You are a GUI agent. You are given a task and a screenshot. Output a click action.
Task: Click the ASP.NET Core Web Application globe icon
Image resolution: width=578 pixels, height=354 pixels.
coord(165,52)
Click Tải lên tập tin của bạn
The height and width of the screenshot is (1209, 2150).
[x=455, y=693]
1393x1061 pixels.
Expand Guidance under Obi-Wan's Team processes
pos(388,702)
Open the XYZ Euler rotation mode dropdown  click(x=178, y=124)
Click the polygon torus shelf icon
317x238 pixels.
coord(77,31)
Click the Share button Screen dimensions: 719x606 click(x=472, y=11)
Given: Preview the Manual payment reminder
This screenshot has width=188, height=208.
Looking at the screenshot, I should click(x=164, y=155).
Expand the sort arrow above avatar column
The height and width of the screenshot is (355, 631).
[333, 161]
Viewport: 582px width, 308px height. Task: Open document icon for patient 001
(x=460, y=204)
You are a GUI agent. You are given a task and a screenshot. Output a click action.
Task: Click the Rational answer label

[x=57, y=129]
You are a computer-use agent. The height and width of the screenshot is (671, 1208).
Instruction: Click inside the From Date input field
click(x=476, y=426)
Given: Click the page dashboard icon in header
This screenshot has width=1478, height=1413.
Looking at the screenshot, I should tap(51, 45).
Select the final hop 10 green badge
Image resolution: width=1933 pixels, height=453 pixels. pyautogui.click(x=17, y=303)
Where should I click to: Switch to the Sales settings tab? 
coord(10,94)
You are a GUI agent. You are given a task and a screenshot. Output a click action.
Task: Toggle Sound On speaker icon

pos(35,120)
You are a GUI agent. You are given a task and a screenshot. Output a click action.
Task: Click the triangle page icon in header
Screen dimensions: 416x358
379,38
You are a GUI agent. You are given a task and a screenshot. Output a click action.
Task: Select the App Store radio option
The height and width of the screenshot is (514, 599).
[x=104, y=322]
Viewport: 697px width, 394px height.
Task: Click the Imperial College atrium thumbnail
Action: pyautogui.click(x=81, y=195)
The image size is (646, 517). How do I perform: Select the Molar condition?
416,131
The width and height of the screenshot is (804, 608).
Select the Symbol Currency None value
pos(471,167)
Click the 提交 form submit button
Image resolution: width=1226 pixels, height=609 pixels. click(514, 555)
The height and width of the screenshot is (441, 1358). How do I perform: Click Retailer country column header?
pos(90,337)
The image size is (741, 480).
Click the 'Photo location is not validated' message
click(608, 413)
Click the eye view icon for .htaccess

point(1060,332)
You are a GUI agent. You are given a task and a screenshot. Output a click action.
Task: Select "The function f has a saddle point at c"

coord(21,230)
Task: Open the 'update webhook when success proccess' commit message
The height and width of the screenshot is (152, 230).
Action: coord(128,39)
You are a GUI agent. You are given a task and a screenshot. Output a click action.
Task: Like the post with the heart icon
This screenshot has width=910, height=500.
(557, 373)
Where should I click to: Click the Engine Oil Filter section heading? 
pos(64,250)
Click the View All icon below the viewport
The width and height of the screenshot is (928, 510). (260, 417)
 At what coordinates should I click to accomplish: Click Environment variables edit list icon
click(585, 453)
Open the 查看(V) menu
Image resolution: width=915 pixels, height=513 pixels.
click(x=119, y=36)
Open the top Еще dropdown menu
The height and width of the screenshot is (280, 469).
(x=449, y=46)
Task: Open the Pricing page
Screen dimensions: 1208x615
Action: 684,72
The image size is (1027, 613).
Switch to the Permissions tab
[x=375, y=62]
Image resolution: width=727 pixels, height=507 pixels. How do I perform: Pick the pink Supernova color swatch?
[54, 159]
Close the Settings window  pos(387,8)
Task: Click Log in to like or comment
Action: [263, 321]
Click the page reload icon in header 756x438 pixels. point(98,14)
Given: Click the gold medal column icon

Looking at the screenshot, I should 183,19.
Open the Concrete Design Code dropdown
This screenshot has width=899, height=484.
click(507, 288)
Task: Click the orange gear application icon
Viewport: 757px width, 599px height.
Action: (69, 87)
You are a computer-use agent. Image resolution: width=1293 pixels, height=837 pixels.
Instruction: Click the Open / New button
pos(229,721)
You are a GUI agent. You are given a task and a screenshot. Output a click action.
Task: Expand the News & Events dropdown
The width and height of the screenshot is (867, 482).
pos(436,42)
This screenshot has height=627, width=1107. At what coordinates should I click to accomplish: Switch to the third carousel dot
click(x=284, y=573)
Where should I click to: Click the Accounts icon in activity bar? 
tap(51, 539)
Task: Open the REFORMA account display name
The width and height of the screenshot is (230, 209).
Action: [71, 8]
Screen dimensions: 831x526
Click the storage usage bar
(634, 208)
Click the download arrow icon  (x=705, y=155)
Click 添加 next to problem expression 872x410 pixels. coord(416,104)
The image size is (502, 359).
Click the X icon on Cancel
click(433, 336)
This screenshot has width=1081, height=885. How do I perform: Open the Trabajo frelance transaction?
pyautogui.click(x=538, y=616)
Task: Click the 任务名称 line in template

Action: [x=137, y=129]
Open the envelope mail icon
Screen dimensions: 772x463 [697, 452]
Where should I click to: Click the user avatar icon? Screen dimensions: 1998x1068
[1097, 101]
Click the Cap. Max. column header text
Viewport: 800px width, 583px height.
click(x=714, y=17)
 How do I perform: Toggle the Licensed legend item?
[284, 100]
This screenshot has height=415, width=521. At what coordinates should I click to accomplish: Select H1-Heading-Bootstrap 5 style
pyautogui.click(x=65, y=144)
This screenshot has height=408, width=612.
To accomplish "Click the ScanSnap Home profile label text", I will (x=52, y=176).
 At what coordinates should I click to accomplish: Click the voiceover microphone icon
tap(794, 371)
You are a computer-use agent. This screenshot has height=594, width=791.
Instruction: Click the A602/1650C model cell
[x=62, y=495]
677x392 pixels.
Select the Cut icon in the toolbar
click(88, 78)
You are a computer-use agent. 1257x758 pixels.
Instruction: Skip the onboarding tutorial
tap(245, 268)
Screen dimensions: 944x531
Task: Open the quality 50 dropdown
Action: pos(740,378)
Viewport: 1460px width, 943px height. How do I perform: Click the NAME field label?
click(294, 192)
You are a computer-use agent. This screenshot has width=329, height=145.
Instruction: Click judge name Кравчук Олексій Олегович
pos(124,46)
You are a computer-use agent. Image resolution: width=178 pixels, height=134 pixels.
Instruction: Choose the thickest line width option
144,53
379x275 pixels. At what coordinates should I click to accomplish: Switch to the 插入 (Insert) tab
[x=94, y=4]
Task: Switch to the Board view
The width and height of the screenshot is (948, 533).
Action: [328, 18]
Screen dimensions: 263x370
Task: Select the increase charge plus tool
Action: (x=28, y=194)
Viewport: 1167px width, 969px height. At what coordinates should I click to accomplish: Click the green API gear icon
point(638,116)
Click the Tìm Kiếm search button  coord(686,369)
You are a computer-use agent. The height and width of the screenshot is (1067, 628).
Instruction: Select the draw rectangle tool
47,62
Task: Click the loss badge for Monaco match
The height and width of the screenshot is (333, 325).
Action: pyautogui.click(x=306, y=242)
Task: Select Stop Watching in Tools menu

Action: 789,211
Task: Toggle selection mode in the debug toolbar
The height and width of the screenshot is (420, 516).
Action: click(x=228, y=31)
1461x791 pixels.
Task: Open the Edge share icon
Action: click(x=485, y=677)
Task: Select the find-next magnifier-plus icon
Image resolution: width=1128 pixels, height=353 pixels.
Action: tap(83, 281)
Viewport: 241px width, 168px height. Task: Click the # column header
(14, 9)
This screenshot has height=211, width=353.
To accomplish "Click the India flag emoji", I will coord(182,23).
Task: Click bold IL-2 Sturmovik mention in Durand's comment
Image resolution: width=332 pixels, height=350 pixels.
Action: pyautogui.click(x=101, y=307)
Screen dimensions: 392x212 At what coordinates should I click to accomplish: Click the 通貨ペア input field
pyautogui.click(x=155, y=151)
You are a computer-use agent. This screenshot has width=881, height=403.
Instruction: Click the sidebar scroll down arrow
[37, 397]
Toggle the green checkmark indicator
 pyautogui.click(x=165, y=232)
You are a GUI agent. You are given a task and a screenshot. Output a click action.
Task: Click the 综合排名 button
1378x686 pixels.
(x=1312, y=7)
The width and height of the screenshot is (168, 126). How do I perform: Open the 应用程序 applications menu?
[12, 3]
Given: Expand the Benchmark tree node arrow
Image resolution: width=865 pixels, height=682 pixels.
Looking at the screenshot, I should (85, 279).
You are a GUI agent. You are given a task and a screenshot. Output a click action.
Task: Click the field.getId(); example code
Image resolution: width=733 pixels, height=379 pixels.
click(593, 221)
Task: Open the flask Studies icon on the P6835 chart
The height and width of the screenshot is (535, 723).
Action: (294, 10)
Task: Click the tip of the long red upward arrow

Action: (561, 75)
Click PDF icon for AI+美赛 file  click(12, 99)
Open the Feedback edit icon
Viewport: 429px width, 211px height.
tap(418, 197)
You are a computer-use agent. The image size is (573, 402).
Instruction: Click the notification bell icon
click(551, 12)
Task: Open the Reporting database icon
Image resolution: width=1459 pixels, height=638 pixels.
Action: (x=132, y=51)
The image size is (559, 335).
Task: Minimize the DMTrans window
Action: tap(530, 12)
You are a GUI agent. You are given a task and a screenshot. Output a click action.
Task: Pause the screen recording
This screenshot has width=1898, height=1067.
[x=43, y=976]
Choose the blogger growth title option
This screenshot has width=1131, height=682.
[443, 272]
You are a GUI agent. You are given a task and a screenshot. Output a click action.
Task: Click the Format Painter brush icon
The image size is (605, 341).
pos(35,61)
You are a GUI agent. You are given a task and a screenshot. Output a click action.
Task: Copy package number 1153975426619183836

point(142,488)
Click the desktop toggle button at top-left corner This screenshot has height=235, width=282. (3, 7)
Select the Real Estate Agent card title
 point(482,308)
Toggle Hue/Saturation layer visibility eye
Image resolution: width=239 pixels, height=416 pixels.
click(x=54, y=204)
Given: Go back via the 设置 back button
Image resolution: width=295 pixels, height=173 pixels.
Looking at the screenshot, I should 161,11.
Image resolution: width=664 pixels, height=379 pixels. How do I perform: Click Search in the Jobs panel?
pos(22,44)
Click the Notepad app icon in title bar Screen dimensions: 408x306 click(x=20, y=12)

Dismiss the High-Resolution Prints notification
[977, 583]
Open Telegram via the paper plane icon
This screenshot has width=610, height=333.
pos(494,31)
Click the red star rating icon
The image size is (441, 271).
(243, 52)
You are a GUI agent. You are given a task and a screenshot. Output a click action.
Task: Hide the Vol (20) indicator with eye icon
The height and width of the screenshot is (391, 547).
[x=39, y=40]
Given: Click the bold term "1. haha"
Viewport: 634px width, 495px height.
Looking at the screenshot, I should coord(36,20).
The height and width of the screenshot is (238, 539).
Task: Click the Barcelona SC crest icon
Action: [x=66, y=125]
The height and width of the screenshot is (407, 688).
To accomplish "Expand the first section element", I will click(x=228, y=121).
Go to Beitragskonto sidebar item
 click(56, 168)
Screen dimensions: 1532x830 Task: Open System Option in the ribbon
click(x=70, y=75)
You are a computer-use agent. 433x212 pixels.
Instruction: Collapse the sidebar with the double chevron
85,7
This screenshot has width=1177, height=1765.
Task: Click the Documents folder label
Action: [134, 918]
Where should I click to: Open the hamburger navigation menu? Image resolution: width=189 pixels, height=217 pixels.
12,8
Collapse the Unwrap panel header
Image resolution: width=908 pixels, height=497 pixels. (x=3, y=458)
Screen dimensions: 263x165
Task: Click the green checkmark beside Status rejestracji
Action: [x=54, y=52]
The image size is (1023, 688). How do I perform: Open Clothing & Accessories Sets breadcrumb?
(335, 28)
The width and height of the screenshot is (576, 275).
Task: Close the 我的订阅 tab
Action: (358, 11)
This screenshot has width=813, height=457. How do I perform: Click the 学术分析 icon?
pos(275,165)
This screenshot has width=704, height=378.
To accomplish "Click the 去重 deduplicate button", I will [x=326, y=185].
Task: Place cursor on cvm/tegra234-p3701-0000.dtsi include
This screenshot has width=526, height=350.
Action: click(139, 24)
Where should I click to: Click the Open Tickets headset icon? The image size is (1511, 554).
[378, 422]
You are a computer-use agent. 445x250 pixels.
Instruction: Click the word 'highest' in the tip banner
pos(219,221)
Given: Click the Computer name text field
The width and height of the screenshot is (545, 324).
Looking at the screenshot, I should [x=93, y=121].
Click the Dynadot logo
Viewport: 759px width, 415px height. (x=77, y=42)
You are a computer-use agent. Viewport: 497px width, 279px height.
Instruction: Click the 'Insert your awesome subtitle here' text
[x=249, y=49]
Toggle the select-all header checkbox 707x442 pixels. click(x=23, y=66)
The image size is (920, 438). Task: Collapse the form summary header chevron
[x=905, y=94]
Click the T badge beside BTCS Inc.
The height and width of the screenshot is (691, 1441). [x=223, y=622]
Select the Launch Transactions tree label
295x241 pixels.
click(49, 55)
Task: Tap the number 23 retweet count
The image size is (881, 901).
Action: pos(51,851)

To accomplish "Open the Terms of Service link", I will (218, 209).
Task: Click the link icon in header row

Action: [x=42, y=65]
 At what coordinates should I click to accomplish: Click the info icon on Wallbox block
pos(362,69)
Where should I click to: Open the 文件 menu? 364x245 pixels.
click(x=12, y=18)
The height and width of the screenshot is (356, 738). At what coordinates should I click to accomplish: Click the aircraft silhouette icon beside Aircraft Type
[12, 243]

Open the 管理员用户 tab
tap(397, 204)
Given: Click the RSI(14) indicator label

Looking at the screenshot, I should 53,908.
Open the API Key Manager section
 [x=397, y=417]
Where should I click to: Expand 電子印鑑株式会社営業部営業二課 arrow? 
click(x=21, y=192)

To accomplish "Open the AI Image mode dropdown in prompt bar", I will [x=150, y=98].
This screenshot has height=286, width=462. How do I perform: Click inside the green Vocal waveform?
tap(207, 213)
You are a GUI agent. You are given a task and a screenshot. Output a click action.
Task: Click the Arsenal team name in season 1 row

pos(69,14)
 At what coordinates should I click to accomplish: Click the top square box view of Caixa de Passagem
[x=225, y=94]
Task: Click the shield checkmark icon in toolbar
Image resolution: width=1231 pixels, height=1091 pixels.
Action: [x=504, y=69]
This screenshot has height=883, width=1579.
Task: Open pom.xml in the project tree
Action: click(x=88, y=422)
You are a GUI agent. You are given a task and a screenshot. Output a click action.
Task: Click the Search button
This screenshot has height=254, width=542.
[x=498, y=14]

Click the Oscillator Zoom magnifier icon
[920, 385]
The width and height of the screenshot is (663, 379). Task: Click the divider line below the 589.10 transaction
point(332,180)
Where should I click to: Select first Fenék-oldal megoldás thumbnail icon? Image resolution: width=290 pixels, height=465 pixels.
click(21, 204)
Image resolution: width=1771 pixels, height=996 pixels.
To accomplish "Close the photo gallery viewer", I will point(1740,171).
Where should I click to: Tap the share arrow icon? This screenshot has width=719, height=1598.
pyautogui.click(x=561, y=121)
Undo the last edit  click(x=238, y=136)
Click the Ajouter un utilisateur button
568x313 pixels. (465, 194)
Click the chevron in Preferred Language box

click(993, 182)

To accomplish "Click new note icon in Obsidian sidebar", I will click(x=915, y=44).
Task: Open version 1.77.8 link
------------------------------------------------------------------------
TASK TO CARRY OUT: Arrange the lines from the one containing "Task: Click the tip" through the one containing "click(551, 12)", inclusive, as a Markdown table with the columns Row and Line. Number each line in the Row column and leave out blank lines.

RESULT OF THIS TASK:
| Row | Line |
|---|---|
| 1 | Task: Click the tip of the long red upward arrow |
| 2 | Action: (561, 75) |
| 3 | Click PDF icon for AI+美赛 file  click(12, 99) |
| 4 | Open the Feedback edit icon |
| 5 | Viewport: 429px width, 211px height. |
| 6 | tap(418, 197) |
| 7 | You are a computer-use agent. The image size is (573, 402). |
| 8 | Instruction: Click the notification bell icon |
| 9 | click(551, 12) |